Thick data/big data
Thick data, a term originally coined by Tricia Wang, is qualitative data (like observations, feelings, and reactions) that provides insights into consumers’ everyday emotional lives. Big data is quantitative data sets (collected at an extremely large scale) that may reveal patterns and trends relating to human behavior.
When is thick data used versus big data?
Because thick data aims to uncover people’s emotions, stories, and models of the world they live in, it can be difficult to quantify. It’s squishy and is collected in small sample sizes, but that doesn’t make it insignificant or unimportant. In fact, despite all of that, thick data provides never before seen perspective, depth of meaning, and emotionally-powered stories that can influence business decisions and build customer empathy.
Big data, for all intents and purposes, is the opposite of thick data. Most obviously because it’s quantitative in nature—meaning it deals with numbers and figures. What’s characteristic about big data is that it’s collected at such a large scale, and growing exponentially over time, that most processing powers aren’t even capable of capturing, storing, and analyzing it. Enter: a $138.9 billion market dedicated to just that.
Because big data is captured at such a high volume, it becomes difficult to analyze. But once this is complete, data scientists can focus on certain elements in the mass of data to isolate trends and make predictions.

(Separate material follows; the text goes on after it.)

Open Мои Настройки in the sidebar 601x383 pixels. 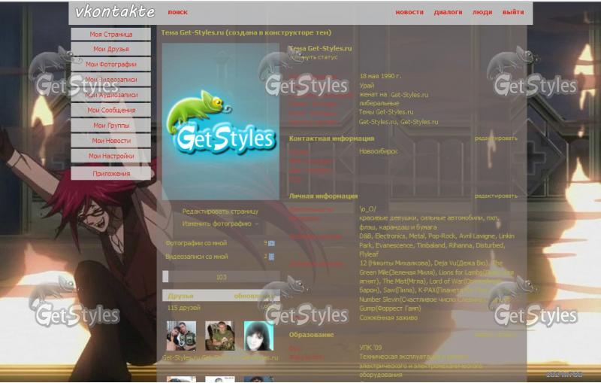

This is valuable, but there’s one big problem: big data is largely void of context and emotion.
Thick data can fill the cracks in the trends that big data uncovers by providing the necessary context and emotion that is lost when making big data usable.

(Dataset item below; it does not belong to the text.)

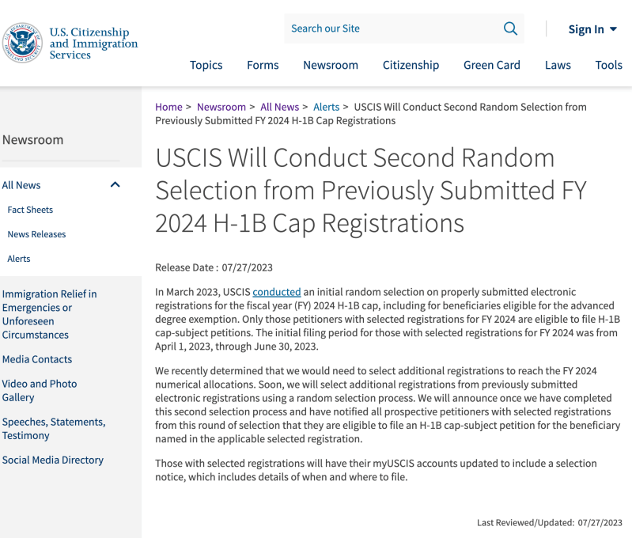Go to the Green Card menu
The width and height of the screenshot is (632, 538).
(x=492, y=65)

Why big data needs thick data
Only using big data or only using thick data is like opting out of one of your five senses. Alone, each of your senses is valuable and provides you with information about the world around you, but together they form a more holistic view of any given situation. By integrating big and thick data, organizations are able to depict customer needs more holistically.
Thick data aims to build empathy and understanding of humans between data points while big data uncovers insights by isolating variables to identify patterns.